# I need opinions please!



## Michaela (Nov 12, 2012)

Hello all! Could you tell me if you know for sure the sex or type or both for my chicks?
The first 4 chicks are to weeks old today and are supposed to be all females:

These are supposed to be production red females

















The next 2 are supposed to be Australorps.

















The next 4 are my barred rocks 7 weeks old. They were supposed to by 3 females and 1 Roo but I think I have 2 Roo's:

This is Moby chic which is the 1st Roo









This is Charley which was supposed a female but I think is a Roo but his comb is different?!?








This is Faith which is supposed to be a girl








And this is Rosie...i couldn't get a good pick of her









Please let me know if I am right or wrong on their Breeds & sexes. Thanks!!


----------



## Bird_slave (Oct 26, 2012)

Okay, let's start with the chicks. The first two that you are calling production reds I assume are red stars or sex links. They are able to be sexed by color at hatch and I see nothing to suggest that they are anything but female. The Australorps are simply too young to be sexed. Around 4 to 6 weeks old the secondary sex characteristics will start to show up and it'll be easier to sex them at that age.
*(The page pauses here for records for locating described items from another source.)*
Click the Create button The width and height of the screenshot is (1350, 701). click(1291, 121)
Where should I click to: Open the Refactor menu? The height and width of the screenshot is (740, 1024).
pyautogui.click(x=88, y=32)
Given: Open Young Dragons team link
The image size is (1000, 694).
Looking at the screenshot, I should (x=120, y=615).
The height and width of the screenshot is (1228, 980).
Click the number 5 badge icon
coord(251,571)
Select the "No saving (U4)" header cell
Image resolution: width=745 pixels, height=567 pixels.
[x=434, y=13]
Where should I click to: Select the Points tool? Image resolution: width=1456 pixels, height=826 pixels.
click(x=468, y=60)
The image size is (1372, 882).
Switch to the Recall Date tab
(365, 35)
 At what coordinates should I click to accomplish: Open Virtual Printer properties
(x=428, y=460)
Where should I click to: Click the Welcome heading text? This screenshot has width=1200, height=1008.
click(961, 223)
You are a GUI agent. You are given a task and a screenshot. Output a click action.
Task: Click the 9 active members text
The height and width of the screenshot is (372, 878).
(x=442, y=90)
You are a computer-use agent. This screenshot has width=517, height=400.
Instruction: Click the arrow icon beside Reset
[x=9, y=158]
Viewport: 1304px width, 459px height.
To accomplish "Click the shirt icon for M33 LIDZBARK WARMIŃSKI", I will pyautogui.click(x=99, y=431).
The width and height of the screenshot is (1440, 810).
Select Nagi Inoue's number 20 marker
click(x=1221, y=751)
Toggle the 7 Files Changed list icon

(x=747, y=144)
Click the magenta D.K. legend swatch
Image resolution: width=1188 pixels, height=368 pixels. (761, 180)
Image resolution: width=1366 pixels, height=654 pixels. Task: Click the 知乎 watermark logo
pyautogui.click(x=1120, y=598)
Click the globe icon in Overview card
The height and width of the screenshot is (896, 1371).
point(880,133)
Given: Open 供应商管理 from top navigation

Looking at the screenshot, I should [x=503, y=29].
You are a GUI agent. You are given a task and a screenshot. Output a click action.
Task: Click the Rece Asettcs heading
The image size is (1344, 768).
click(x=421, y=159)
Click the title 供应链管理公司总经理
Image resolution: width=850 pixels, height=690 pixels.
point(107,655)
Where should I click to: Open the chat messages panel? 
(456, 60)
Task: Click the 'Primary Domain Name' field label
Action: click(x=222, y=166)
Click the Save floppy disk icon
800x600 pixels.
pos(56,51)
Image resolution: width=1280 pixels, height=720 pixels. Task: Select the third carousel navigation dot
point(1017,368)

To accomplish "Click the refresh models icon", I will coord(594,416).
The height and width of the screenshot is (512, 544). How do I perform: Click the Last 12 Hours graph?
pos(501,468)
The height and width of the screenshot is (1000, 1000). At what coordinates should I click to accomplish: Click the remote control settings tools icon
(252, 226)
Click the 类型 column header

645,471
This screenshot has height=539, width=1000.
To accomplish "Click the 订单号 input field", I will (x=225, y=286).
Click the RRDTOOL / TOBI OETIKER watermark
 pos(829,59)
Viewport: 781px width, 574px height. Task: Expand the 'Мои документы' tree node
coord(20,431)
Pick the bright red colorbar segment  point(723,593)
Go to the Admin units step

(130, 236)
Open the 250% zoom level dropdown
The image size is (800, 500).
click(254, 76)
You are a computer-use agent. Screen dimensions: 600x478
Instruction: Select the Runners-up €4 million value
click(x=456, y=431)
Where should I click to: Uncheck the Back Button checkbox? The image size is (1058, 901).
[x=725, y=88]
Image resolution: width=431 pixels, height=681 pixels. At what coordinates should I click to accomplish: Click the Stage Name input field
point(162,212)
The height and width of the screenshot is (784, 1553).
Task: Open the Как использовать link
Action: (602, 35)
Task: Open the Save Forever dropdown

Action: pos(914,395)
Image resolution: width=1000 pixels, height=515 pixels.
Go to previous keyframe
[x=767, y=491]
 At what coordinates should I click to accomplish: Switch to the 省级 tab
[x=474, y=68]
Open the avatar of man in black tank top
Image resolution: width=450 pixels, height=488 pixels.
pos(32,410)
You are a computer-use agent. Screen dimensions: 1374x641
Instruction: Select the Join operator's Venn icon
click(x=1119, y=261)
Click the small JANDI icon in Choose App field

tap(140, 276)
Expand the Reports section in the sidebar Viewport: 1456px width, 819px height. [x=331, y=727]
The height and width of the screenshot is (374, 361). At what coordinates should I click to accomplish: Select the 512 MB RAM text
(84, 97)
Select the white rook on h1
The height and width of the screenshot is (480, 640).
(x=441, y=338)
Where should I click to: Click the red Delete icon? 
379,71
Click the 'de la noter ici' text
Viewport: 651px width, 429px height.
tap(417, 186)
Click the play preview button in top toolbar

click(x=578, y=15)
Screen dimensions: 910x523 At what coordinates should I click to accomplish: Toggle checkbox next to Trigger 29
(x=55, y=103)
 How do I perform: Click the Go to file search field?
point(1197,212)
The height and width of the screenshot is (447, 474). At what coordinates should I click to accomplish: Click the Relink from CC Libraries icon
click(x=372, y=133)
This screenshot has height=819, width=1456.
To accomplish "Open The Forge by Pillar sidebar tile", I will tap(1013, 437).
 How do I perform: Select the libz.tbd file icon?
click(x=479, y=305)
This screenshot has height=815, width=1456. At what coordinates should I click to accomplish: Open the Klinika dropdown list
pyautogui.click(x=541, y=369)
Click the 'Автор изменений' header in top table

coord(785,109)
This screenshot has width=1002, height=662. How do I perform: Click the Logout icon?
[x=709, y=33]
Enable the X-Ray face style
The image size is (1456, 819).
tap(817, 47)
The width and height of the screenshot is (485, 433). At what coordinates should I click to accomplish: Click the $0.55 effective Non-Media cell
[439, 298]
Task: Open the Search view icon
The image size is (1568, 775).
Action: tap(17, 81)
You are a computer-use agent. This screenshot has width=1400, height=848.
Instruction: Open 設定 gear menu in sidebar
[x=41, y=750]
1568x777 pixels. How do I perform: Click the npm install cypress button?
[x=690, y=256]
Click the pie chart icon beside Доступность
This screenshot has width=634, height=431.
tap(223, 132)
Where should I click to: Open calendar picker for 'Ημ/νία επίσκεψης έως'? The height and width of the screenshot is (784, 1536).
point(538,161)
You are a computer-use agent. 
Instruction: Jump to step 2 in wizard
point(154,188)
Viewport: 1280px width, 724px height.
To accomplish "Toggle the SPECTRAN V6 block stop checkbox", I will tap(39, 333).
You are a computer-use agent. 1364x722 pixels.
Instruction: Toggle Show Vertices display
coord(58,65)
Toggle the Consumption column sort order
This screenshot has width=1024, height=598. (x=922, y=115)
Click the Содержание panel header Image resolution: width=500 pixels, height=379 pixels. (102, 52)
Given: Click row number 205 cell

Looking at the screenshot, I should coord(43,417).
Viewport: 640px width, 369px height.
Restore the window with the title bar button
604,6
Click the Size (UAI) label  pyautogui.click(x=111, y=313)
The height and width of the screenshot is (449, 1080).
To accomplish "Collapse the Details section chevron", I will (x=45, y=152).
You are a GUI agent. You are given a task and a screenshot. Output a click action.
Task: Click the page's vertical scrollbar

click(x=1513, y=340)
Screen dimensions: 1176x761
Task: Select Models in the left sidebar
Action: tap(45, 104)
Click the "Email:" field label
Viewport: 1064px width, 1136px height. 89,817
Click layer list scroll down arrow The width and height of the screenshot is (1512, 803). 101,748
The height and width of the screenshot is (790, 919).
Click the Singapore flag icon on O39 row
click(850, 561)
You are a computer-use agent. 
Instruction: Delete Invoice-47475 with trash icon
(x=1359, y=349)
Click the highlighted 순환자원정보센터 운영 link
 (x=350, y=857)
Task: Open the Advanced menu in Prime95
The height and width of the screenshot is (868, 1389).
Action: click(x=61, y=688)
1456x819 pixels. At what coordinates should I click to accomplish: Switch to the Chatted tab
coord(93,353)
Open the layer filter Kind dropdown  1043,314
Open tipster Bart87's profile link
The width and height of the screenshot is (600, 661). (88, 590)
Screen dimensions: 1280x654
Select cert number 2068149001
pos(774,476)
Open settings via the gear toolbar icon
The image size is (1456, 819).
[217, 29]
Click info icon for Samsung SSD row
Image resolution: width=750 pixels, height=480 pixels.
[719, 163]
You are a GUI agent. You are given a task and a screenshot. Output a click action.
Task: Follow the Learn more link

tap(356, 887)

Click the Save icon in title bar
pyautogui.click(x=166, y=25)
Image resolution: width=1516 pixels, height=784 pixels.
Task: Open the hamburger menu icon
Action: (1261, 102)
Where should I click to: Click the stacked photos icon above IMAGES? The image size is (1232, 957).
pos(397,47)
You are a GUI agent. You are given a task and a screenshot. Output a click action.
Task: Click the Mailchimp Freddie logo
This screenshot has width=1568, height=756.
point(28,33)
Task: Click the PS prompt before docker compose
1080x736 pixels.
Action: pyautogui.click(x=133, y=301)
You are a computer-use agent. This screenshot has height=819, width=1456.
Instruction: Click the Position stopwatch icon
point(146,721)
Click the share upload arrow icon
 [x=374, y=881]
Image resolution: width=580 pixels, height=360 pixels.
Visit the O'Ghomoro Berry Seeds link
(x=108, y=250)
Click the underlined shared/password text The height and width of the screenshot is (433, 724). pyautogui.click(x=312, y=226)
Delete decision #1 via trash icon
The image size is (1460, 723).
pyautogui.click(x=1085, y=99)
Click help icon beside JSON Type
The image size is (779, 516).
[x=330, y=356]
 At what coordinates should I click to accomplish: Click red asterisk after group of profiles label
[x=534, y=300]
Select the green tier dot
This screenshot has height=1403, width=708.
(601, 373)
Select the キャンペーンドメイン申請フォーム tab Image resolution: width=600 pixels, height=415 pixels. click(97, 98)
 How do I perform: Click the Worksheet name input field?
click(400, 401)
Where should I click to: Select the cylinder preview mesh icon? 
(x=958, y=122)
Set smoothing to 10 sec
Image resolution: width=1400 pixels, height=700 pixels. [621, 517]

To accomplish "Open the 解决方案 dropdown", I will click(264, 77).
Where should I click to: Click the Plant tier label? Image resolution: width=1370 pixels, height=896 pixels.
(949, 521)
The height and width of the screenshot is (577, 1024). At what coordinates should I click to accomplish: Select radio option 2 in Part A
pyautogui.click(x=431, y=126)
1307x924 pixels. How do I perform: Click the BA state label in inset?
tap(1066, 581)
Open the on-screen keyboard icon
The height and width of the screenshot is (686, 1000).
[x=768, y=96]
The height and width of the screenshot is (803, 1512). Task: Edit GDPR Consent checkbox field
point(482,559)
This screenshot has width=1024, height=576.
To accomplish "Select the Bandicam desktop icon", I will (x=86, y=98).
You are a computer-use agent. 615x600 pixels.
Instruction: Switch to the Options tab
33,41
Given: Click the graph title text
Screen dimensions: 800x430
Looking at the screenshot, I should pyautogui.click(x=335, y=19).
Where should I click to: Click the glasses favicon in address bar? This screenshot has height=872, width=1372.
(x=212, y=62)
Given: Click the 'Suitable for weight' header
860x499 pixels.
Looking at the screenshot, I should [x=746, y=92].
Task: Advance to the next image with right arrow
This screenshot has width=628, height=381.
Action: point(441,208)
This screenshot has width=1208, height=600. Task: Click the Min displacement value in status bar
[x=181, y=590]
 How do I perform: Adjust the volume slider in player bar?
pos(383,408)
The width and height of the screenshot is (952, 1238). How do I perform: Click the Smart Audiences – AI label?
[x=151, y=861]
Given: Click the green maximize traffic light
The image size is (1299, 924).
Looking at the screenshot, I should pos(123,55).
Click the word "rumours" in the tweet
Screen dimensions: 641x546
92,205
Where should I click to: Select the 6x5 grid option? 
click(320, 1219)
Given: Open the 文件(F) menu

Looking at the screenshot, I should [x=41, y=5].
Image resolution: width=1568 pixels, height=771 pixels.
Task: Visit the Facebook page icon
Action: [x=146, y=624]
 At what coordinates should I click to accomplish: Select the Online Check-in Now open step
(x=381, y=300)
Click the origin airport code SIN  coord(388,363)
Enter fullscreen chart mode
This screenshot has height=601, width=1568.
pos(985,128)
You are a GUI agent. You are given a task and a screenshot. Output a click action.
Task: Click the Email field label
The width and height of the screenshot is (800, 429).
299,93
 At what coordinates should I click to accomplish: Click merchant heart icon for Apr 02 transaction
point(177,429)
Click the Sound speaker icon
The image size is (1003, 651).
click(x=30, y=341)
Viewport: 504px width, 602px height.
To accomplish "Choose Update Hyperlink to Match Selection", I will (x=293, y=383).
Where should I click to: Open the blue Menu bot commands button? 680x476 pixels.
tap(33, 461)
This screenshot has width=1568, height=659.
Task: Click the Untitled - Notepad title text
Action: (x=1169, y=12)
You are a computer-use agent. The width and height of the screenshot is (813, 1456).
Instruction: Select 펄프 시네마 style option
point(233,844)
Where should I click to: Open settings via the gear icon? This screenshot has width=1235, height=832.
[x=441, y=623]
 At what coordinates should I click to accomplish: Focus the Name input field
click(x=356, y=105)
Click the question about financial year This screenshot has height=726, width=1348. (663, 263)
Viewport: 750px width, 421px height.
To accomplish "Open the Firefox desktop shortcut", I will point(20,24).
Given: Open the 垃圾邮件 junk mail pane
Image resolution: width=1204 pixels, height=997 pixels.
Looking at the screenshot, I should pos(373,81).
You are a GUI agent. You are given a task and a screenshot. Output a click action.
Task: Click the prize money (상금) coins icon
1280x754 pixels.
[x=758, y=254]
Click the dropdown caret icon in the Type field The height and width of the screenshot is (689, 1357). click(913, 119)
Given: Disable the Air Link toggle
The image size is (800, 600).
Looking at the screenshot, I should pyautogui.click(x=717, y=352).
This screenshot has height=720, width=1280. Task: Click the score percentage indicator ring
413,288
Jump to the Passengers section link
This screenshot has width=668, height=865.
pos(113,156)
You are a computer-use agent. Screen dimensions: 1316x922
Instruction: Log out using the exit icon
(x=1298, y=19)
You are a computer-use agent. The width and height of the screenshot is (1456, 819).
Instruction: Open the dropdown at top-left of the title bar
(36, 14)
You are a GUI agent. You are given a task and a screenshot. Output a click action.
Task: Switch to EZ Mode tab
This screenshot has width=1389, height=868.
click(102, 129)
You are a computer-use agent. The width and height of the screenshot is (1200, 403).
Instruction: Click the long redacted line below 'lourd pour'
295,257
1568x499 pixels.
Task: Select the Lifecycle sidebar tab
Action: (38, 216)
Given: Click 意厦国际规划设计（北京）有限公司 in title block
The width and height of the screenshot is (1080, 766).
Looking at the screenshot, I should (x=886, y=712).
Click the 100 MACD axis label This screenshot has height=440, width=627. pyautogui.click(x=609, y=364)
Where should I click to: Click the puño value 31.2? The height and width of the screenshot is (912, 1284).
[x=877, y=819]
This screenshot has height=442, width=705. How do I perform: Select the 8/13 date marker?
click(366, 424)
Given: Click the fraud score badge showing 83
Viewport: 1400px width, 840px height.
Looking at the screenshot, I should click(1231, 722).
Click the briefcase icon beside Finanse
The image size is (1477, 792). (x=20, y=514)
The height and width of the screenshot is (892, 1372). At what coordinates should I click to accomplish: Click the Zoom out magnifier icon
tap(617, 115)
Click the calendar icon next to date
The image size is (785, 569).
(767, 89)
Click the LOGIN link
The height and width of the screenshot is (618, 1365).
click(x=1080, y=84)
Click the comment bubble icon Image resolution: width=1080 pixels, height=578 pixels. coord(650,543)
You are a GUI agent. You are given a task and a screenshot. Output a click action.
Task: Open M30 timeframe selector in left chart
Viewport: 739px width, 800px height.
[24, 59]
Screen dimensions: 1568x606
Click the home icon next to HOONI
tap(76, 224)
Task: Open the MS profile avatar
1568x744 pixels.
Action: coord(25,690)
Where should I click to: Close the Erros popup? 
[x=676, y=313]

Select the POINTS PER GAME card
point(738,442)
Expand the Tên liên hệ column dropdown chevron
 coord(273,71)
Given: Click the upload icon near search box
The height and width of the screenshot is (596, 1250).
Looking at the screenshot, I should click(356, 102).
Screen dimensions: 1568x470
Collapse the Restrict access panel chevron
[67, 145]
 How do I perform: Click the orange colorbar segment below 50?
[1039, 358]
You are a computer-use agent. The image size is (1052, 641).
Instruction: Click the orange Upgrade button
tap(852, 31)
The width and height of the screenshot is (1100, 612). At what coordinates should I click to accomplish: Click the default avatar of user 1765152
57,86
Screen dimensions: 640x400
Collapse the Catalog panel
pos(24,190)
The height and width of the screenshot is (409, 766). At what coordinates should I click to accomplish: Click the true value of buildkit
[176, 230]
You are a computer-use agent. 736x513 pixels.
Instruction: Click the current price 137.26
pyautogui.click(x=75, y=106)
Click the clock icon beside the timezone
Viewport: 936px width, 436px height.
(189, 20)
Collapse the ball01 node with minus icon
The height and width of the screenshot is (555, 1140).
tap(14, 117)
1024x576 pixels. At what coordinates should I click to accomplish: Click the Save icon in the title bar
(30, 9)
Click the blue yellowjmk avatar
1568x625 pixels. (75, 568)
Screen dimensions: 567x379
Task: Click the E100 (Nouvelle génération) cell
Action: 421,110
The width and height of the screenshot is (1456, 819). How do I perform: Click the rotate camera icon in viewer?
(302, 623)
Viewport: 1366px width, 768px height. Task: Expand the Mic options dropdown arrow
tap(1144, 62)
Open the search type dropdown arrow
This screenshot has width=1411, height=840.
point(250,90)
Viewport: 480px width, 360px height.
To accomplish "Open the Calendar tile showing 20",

I'm not real good on sexing the barred rocks. I _believe_ you are right on Moby, but not so sure you are right on Charley. Again, I don't know the breed well, so I can only tell you what little I do know. First off, barred rocks are one of the few breeds that can be sexed (by an inexperienced person) as very young chicks. Supposedly the males will have a much larger white spot on their heads than the females, but now yours are past that stage. Secondly, in the BRs you'll notice the females have much clearer white and black lines; in the males the lines are more...blurred. Also, keep in mind that being a single comb breed the combs on the BRs look huge even at a young age; so it's not a good indicator of gender.

Hope this helps, a little.


----------



## Remington870 (Nov 13, 2012)

When I first got my 5 barred rocks they were suppose to all be female, but between 2-4 weeks. we noticed one was gray and white and the other 4 were black and white. We weren't sure what the difference was at the time. But the gray one turned out to be male. Not really sure if this helped but that's my experience.


----------